Performance comparisons were made against various versions of the kernel. In our evaluations we compare the kernel against the original version without the optimizations discussed in this paper. This highlights each optimizations alone without the others. This lets us look more closely at how each change affects the kernel by itself before comparing all optimizations in aggregate. This turned out to be very useful as many optimizations did not interact as we expected them to and the end effect was not the sum off all the optimizations. Some optimizations even cancelled the effect of previous ones. So, measurements are relative to the original (unoptimized) kernel versus only the specific optimization being discussed for comparison unless otherwise noted.
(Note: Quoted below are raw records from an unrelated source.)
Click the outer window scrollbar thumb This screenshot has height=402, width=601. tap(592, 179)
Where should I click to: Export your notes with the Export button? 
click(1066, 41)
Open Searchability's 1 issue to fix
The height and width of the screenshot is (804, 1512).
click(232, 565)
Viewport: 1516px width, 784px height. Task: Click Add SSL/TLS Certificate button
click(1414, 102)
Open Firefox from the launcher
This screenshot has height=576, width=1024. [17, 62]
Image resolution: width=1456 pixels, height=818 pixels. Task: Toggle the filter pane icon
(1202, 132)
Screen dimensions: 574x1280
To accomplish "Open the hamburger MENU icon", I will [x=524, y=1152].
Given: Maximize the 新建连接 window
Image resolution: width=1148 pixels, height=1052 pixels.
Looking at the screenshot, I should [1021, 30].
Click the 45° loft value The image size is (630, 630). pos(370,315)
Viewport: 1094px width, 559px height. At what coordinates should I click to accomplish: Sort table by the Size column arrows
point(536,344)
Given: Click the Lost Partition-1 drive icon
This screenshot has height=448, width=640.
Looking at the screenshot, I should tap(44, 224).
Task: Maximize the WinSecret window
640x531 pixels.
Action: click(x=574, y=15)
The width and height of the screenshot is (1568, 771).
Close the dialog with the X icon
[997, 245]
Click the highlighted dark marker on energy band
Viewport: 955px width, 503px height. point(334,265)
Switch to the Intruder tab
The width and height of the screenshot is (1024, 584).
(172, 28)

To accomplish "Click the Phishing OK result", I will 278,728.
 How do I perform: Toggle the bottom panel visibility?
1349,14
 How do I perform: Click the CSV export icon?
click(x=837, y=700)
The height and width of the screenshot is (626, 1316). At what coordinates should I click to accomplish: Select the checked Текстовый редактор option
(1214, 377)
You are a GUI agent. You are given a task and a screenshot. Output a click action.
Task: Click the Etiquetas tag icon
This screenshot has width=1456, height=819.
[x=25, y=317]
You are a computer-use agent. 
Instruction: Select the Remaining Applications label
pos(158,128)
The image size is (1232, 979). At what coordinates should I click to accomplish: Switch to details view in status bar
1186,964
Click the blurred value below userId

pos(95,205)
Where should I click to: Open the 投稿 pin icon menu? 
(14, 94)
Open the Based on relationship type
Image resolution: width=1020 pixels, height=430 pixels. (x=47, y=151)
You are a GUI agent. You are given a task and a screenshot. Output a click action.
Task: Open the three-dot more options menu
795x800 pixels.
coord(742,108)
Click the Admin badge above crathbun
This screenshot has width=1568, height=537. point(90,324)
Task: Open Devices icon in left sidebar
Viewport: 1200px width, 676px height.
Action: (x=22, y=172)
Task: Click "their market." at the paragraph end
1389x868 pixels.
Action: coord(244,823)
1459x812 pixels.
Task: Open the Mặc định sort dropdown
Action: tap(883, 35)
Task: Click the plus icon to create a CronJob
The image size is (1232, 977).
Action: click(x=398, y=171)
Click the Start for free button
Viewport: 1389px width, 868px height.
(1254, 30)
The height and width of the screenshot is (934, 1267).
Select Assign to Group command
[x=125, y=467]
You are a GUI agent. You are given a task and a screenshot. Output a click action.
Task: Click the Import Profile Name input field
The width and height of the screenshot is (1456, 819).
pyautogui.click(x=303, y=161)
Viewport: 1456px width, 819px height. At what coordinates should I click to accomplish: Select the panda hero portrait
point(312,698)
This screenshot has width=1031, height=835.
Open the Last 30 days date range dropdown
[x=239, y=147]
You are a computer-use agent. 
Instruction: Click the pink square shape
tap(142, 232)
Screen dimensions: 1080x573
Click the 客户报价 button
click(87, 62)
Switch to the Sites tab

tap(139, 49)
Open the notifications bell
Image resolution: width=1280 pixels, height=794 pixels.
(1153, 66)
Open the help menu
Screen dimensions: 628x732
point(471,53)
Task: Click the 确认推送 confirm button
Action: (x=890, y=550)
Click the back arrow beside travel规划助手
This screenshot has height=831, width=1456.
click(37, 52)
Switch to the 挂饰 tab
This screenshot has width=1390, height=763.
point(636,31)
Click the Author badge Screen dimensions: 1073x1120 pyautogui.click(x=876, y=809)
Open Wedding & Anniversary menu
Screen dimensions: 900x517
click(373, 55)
Finally, we gathered low-level statistics with the PPC 604 hardware monitor. Using this monitor we were able to characterize the system's behavior in great detail by counting every TLB and cache miss, whether data or instruction. Software counters on the 603 were used to serve in much the same fashion as hardware performance monitoring hardware on the 604, but with a less fine-grained scope.
We make many references to the 603 software versus the 604 hardware TLB reload mechanism. In this context, when we refer to the 604 we mean the 604 style of TLB reloads (in hardware) which includes the 750 and 601.